THIS: Black Tie Entrails

By: Adam McGovern
April 10, 2017

In the elevator after the show, someone asked Jenny Harder if that was really her last name; fair enough, since it only does approximate justice to the hardest-working woman in several genres of fringe theatrics. When I myself first met Harder, I hadn’t realized there was only one of her; the trumpeter in neo-powerpop band Supermajor had in fact been seen in the same place as the comic actress I’d enjoyed in many productions, and this was even before her long stretch in the cast-of-hundreds mardi-gras ensemble Hungry March Band and her world-tour as a frontliner with Gypsy-punk juggernaut Gogol Bordello. Since then she’s taken over more new and lost worlds as neo-Vaudevillian, internet-radio personality, and sought-after guest-star in any number of deeper-than-downtown storytelling, cabaret-hosting, and variety-show shenanigans.

On the night in question I was at a cozy theatre just over the edge of Broadway to see the first incarnation of Harder’s adaptation of the bacchanalian classic The Wild Party (1928) by Joseph Moncure March, rebranded as The Wild Party’s Over and acting out March’s book-length verse with a demimonde greatest-hits playlist interspersed.

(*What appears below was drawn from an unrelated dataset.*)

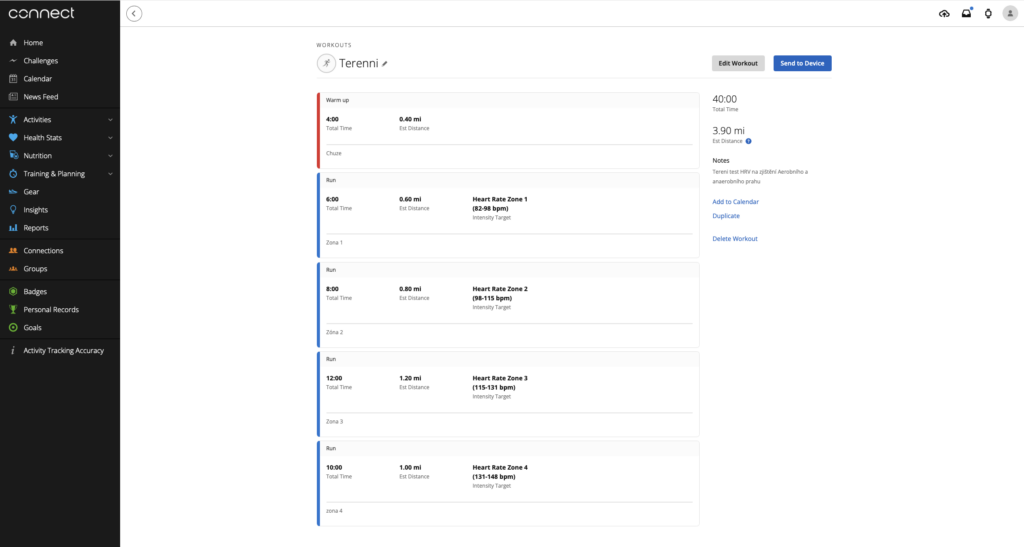
Task: Click the Send to Device button
Action: click(x=802, y=63)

The past needs to flash before our eyes at the speed of shorter attention-spans these days, so the text is condensed to three of its central characters (stage-dancer Queenie; her brutal beau, a professional clown named Burrs; and Burrs’ rival for her affections, Mr. Black), as well as a more in-the-wings one, Jackie, the faintly demonic dandy.

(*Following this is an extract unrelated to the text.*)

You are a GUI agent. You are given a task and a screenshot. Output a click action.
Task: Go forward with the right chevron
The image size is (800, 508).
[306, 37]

The quartet become their own entertainment and audience, reciting, trading off and dancing to the lurid, murder-ballad libretto and punctuating this acted-out life as a four-piece band with a foxtrot “Heart of Glass,” an opium-den “Venus in Furs,” a folk-shred “Fashion” and a grand finale of Pulp’s “This Is Hardcore.” The cast poses like the title-card for a rockstar-brat reality show for a hilarious half-second at beginning and end (the second time worse-for-wear, but ready to pop back up like the next round in a shooting gallery), and are dressed in a slim-spectrum wardrobe from flapper to punk to Dorian Gray/funeral-director. The minimal set backdrops itself with two white-space screens in which shadows at times play out a parallel narrative, and the corporeal cast flickers in its Jazz-Age/No-Future netherworld vividly.

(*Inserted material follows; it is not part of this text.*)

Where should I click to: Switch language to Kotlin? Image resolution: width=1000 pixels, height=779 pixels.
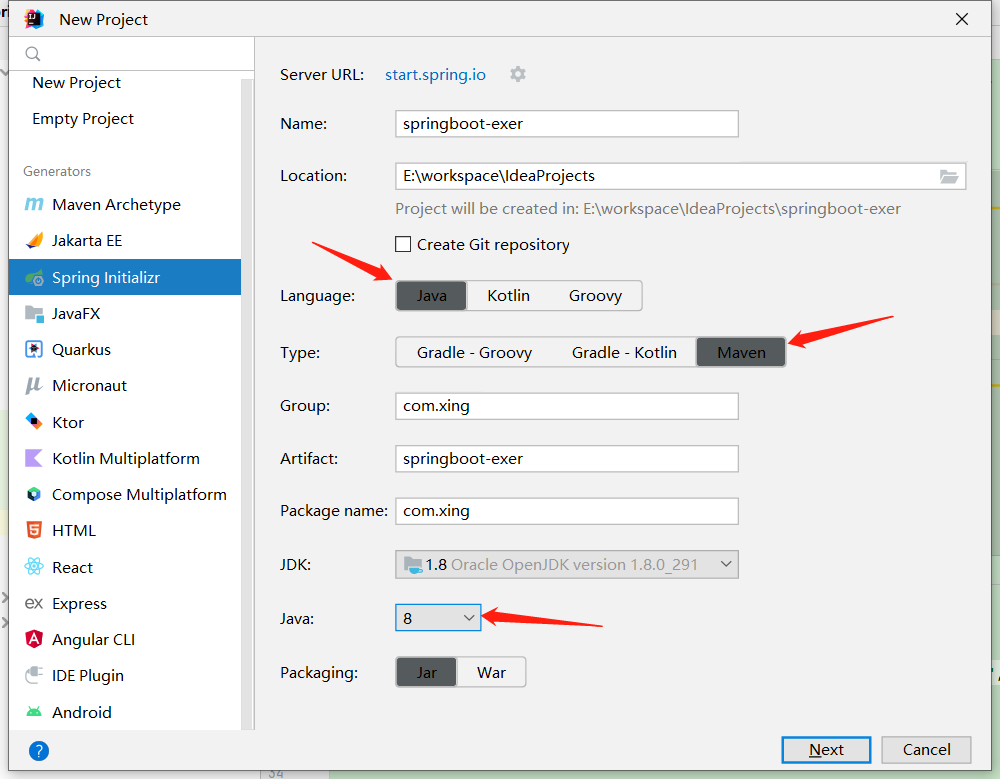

Harder is omni-talented and irresistibly disastrous as Queenie; Stephen Heskett brings real menace to Burrs, matching walking-dead body-language to his killer-clown makeup-mask; Charley Layton radiates celeb self-importance (and can’t conceal his real-life musical genius) as Mr. Black; and Natti Vogel, as Jackie, becomes the MC/Greek-chorus/jester/mastermind, narrating and serially invading the action, driving the storyline on piano as in some deranged Movin’ Out, and seducing all viewers as much as the manipulated characters. Vogel’s own composition, “Barracuda,” is a sinisterly sublime showstopper, and it fits since, as he told me afterward, the show’s whole setlist is at once about “lust and sadness”; “he’s enjoying this more than the players,” Vogel said of Jackie, and he tried to deliver the lines which open the tale of Queenie “like she was a dead person.”

I spoke at greater length with Harder, in the midst of her own multiple lives:

HARDER: This began as a one-woman show, but then I realized I only play trumpet, and this is also a love-triangle, and I’m not Anna Deavere Smith. [laughs] It started off that I like the poem, a lot, and of course, I’m a blonde, and I’m in Vaudeville, and I’ve had a string of nasty ex-boyfriends kinda like… sadistic, evil, alcoholic, abusive clowns, I went through that phase. And then… I get these little vignettes in my head, like music videos that I wanna do onstage. And the last song we do, “This is Hardcore” by Pulp, I had been wanting to do that since around February of 2014, and I’d reached out to other performing artists to maybe do it, and everybody just thought, “that’s a lot of work, for not a lot of payoff,” and I was like, well, it’s burning inside my head. Maybe there’s a life after this short run of three shows, we could do it as a weekly thing, at a nightclub… like a Rocky Horror Show, everybody comes and dresses up and has a good time — I dunno, “immersive” is so overdone, but maybe?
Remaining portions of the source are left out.